Consigne 1
Veuillez produire à l'identique le passage des entrées allant du début des entrées jusqu'à la ligne qui contient « at that location. », ces deux bornes comprises. Laissez les images de côté dans votre réponse.
● ● ● ● ●
J'ai parlé du sujet qui se constitue lui-même et de son monde. Les deux sont corrélatifs, non seulement par définition, dans la mesure où j'ai distingué le monde et son monde, mais aussi parce que le sujet libre et responsable qui se constitue lui-même ne peut exister que dans un monde librement constitué. Le monde de l'immédiateté n'est pas librement constitué, le monde médiatisé par la signification n'est pas librement constitué, mais le monde constitué par la signification, le monde humain proprement dit, le monde de la communauté est le produit de sujets se constituant de façon libre. Exclure la liberté, c'est exclure l'Existenz. Et Jean XXIII a affirmé que la liberté était constitutive de la nature humaine.
● ● ● ● ●
Consigne 2
Renvoyez tel quel le passage du texte sur le sujet et son monde allant de « J'ai parlé du » jusqu'à « la nature humaine. » inclus.

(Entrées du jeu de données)
● ● ● ● ●
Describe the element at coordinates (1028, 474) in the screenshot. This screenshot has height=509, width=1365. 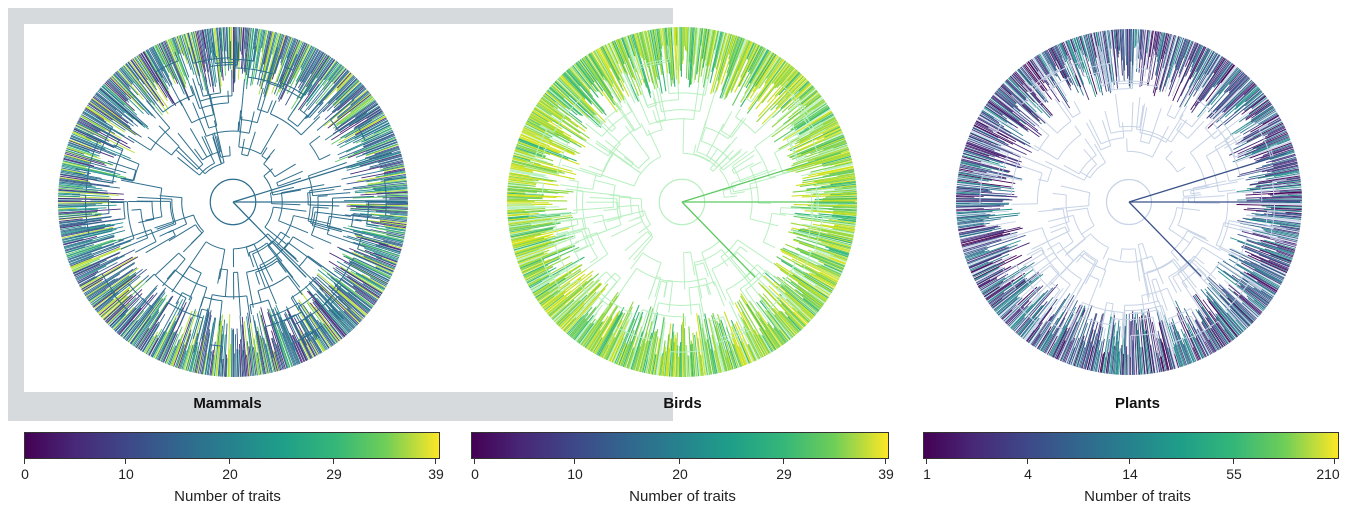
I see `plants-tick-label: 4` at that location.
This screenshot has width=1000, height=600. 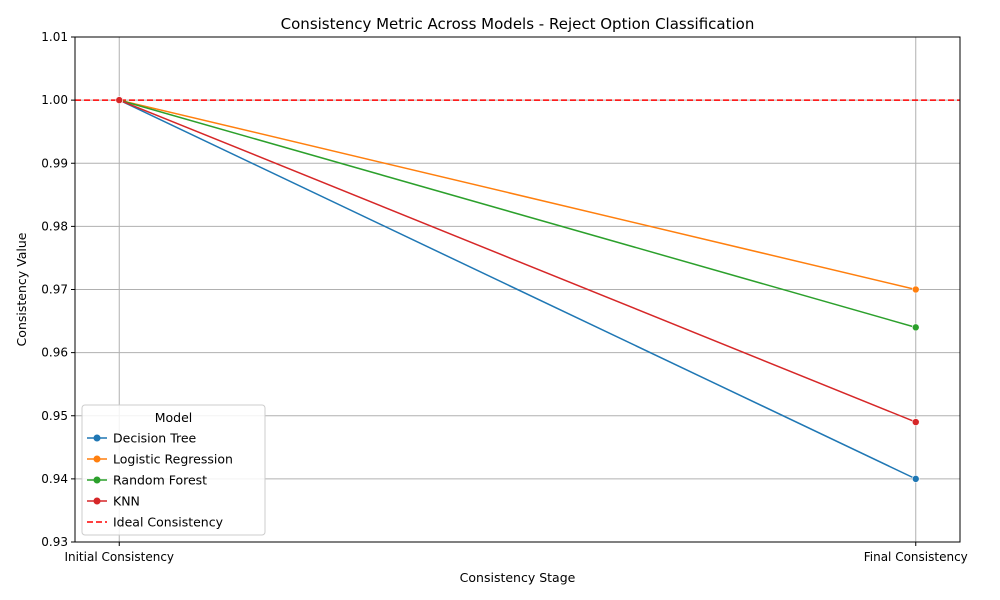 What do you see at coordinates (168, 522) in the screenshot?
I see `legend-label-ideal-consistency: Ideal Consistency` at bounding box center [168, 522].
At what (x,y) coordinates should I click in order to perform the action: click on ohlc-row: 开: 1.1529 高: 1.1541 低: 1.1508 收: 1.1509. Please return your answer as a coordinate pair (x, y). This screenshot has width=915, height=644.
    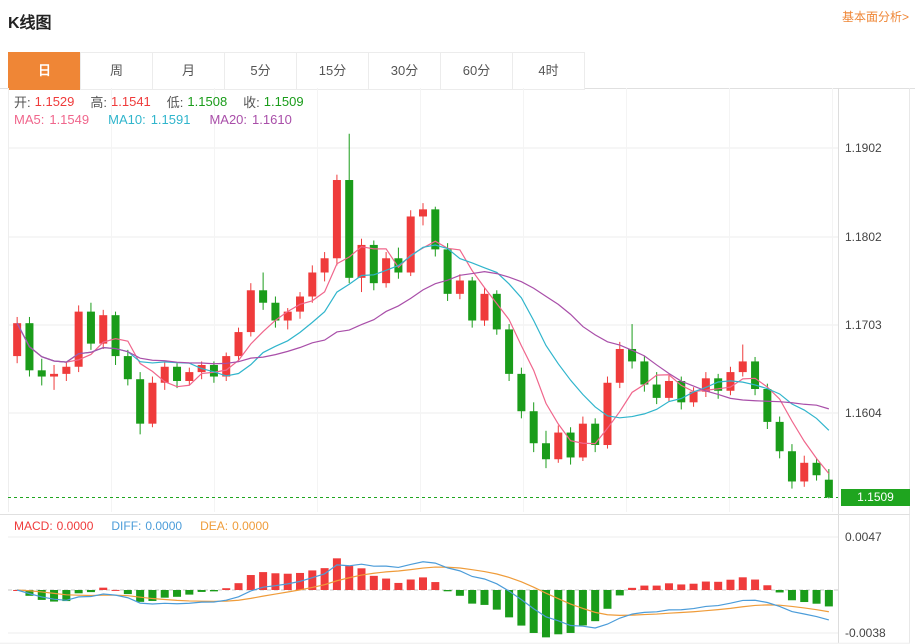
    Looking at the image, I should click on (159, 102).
● ● ● ● ●
Réponse 1
Describe the element at coordinates (1028, 474) in the screenshot. This screenshot has height=509, width=1365. 
I see `plants-tick-label: 4` at that location.

Réponse 2
J'ai parlé du sujet qui se constitue lui-même et de son monde. Les deux sont corrélatifs, non seulement par définition, dans la mesure où j'ai distingué le monde et son monde, mais aussi parce que le sujet libre et responsable qui se constitue lui-même ne peut exister que dans un monde librement constitué. Le monde de l'immédiateté n'est pas librement constitué, le monde médiatisé par la signification n'est pas librement constitué, mais le monde constitué par la signification, le monde humain proprement dit, le monde de la communauté est le produit de sujets se constituant de façon libre. Exclure la liberté, c'est exclure l'Existenz. Et Jean XXIII a affirmé que la liberté était constitutive de la nature humaine.